▶ **Stored records**:
_ _ _ _ _ _ _
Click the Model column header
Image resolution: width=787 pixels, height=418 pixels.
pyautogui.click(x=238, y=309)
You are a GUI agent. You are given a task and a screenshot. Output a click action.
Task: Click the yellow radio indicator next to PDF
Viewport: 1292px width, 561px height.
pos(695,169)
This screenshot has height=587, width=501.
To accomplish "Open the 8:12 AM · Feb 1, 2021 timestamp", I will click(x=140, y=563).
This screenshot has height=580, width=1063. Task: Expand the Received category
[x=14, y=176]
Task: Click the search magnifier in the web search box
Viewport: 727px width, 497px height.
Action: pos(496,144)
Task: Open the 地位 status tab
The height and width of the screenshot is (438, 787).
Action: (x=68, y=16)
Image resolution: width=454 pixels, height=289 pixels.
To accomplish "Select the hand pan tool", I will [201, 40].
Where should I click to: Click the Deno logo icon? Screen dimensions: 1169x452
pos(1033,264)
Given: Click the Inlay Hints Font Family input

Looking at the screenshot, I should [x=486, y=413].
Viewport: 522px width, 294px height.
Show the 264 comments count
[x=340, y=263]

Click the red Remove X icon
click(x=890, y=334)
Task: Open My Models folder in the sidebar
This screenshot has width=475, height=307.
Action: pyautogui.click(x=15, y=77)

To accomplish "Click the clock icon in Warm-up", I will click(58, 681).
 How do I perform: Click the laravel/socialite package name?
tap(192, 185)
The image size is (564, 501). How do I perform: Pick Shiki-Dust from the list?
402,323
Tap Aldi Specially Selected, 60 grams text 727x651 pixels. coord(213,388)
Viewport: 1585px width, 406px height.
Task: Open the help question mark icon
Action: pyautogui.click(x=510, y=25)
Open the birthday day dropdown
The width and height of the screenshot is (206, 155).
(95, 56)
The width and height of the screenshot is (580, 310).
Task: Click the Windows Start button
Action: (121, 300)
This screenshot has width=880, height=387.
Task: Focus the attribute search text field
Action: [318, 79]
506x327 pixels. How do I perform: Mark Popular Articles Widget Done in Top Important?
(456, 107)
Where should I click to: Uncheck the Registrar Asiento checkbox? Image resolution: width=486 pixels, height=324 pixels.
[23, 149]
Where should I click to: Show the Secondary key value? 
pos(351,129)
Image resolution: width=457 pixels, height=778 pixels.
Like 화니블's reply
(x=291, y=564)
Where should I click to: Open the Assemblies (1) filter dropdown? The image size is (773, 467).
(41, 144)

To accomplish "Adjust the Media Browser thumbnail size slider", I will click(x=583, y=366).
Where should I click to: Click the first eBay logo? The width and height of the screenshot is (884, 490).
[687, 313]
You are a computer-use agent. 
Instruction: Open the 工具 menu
_ _ _ _ _ _ _
▶ **Task requirements**: Find the word "agent" in the data and copy out each line where it turns up.

▶ **Answer space**:
You are a GUI agent. You are given a task and a screenshot. Output a click action.
You are a computer-use agent. 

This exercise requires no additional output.